Samstag, 23. Juli 2022

Zeit, Kosten, Behandlungsvorgaben: Ärzte unter Druck


Und wo bleibt der Patient?

Ich gehöre zu den Menschen, die normalerweise den Arzt grossräumig umgehen und lieber erst versuchen, ein Problem selber zu lösen. Diesmal waren es Schmerzen im Bereich Metatarsale 2 und 3. Dachte zuerst an eine Spontanfraktur - auf einem Röntgenbild nicht zwingend sichtbar. Daneben leide ich seit über 5 Jahren an Hüftbeschwerden infolge einer Coxarthrose, im Juli 2019 radiologisch nachgewiesen inklusive Schweregrad. Zudem kontrolliere ich aufgrund eines verdächtigen Wertes selber aktuell Blutzucker und meide zudem seit mehr als einem Monat zuckerhaltige Speisen.

Als ich mich anmelde, sage ich der MPA, weshalb ich den in der Gruppenpraxis für mich zuständigen Arzt konsultieren möchte: Röntgen von Fuss, Kontrollröntgen Hüfte sowie eine nachträgliche Verordnung für das Zuckermessgerät, welches CHF 187.90 gekostet hat. Ich ging davon aus, dass sie aufgrund dieser Angaben eine adäquate Zeitspanne für mich reservieren würde.


Überpünktlich bin ich schon eine Viertelstunde vorher da, sintemal man noch den aktuellen Versicherungsausweis abgeben und die erfassten Daten bestätigen muss.


Im Wartezimmer wird es dann wirklich ungemütlich: zwei Ventilatoren, geschätzt Windstärke Sieben! Ich stelle meinen Stuhl in den Windschatten und warte, warte, warte! Die Nasenschleimhaut ist schon ziemlich ausgetrocknet, da komme ich endlich dran.


Vor seinem PC sitzend fragt mich Dr. R, um was es gehe. Kurz und knapp informiert sagt er sogleich: "das wird heute nicht für alles reichen" und, fast vorwurfsvoll "ich habe jetzt schon 20 Minuten Verspätung". Schlucke meine Antwort, dass ich dafür nicht verantwortlich sei, herunter und bemerke lediglich, die MPA habe gewusst, für was alles ich komme.

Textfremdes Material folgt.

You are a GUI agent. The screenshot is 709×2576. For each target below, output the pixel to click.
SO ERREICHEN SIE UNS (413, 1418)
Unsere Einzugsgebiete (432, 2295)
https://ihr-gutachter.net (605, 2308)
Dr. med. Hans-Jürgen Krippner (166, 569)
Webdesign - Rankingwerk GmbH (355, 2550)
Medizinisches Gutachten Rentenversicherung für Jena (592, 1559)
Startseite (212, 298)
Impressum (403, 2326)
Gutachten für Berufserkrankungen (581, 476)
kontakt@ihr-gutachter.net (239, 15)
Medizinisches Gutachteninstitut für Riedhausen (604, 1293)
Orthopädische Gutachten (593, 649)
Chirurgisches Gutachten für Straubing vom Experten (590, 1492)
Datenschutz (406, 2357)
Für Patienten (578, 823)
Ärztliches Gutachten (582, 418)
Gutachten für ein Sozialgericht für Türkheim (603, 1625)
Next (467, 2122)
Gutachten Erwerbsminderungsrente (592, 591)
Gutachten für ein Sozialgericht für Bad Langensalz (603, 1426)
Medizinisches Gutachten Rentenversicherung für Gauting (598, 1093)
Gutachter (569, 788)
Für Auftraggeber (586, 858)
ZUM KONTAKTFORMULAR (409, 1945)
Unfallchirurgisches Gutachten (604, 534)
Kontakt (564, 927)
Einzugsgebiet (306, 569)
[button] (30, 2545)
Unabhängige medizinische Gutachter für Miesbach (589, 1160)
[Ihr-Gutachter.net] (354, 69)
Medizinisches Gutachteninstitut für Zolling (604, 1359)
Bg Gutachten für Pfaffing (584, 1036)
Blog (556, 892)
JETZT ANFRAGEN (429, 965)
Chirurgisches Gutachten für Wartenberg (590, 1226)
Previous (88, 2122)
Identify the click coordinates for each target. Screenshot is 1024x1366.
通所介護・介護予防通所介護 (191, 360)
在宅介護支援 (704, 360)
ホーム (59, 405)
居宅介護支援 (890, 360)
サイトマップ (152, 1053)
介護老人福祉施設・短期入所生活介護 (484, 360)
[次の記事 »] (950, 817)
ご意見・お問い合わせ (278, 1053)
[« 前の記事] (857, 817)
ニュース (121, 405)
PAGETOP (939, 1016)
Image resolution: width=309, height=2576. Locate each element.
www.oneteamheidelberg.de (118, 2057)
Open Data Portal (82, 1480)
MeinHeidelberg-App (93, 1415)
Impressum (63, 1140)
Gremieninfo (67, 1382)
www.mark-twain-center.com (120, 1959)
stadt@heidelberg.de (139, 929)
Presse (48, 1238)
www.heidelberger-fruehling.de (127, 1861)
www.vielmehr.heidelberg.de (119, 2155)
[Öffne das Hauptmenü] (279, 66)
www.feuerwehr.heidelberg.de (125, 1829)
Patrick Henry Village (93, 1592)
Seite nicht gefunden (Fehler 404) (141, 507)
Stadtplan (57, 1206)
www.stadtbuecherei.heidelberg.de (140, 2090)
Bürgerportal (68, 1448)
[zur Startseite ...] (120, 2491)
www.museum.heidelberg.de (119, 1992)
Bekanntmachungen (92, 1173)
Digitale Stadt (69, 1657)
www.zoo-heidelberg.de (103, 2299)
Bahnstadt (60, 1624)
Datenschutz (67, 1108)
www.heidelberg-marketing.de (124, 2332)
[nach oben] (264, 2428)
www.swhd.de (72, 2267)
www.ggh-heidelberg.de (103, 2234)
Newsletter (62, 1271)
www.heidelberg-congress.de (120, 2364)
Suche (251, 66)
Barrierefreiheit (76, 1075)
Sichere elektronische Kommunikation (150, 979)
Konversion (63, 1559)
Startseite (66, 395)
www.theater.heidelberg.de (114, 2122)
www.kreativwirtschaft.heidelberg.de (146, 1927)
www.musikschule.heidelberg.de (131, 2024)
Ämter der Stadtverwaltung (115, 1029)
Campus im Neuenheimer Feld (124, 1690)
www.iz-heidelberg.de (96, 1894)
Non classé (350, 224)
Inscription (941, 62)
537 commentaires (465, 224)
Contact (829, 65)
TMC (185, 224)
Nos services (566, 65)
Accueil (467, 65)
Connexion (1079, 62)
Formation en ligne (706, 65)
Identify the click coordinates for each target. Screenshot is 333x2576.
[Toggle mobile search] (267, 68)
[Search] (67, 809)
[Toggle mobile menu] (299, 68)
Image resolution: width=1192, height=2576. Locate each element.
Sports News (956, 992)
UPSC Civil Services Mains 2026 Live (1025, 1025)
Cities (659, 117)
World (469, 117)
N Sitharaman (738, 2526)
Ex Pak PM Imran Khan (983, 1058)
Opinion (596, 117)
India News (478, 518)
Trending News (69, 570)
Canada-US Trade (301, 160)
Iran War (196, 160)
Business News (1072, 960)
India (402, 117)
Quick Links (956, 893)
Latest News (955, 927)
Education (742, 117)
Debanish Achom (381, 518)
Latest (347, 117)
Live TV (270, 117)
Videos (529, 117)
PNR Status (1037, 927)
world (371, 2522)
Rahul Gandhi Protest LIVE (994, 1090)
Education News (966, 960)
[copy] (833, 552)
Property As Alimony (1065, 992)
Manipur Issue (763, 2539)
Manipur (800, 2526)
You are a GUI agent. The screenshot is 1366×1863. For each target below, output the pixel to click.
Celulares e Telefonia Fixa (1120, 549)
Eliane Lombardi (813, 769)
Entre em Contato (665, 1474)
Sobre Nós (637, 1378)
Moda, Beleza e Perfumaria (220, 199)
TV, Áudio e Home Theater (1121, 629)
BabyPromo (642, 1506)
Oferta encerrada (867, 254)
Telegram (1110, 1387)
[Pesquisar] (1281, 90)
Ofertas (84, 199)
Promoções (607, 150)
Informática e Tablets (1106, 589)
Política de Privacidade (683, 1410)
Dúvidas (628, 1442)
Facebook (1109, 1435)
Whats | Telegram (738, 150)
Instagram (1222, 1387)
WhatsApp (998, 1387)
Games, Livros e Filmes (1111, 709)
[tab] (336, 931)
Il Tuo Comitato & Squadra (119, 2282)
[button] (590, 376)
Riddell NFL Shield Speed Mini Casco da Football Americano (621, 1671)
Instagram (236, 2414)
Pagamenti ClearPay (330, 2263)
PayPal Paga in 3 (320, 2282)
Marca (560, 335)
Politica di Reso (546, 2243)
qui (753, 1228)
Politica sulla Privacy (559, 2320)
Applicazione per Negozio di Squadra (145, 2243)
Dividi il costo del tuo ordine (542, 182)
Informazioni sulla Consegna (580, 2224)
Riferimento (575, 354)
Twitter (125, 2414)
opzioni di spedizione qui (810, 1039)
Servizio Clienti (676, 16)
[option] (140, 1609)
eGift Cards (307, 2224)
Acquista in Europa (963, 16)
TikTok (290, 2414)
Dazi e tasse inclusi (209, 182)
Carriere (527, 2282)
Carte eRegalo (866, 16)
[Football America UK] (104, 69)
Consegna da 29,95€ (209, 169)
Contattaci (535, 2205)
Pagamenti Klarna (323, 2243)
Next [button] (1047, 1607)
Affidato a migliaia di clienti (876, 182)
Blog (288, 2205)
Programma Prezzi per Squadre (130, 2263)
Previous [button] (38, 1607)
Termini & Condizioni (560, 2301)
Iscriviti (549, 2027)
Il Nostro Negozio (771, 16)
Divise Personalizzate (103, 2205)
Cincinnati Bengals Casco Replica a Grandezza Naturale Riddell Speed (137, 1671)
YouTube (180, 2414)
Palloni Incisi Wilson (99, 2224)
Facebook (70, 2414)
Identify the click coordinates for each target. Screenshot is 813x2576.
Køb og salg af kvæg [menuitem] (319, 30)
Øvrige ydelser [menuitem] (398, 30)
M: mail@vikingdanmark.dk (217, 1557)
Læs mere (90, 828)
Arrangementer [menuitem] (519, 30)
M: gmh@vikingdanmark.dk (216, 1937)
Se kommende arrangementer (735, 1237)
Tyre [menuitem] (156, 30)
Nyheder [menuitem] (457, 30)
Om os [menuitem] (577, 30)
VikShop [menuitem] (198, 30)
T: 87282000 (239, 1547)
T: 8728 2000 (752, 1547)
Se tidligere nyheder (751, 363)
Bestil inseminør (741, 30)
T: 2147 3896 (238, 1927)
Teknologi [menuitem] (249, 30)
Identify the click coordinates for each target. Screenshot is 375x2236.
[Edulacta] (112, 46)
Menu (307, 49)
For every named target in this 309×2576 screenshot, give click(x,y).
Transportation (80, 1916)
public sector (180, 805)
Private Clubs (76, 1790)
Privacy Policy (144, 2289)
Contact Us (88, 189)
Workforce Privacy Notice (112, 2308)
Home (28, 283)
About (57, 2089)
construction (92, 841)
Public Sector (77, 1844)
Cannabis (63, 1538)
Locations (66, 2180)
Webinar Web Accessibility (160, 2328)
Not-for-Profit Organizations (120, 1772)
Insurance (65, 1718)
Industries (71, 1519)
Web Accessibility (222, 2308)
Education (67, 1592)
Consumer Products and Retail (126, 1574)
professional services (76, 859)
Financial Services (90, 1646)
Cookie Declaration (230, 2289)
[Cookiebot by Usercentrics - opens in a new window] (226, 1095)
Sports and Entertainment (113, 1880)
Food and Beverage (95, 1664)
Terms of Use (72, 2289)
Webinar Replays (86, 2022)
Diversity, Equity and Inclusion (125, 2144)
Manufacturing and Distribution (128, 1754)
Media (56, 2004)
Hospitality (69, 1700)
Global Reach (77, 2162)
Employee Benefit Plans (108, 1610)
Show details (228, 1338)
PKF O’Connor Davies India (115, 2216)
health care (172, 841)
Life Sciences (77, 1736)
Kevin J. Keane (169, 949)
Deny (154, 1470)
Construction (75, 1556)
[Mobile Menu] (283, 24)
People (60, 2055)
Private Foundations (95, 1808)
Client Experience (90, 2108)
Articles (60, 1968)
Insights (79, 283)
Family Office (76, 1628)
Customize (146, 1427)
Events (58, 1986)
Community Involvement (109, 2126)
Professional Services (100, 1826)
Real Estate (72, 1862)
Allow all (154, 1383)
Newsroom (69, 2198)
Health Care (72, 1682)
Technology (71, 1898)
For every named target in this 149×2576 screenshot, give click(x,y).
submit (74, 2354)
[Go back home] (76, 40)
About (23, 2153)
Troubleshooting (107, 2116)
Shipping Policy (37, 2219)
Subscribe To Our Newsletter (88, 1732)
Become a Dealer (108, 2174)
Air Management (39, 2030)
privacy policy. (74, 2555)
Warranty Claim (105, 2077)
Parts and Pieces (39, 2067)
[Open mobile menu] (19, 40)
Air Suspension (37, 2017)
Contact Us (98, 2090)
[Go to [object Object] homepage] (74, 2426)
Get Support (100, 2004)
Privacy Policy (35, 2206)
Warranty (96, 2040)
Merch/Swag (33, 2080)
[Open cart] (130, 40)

Die Befragung wird relativ kurz, "nur" unterbrochen von 4 Telefonaten von Seiten der Réception. Diagnose: Überlastung der Metatarsaleköpfchen durch Absinken des Fussgewölbes. Dessen Ursache: offenbar irrelevant. Könnte es mit der Fehlstellung des Beines durch die Hüfteproblematik zusammenhängen? Ob sich bereits eine Köpfchennekrose gebildet hat, könnte man in einem Röntgenbild sehen. Zu den auffälligen Zuckerwerten respektive zu meinem Ernährungsverhalten werde ich nicht weiter befragt.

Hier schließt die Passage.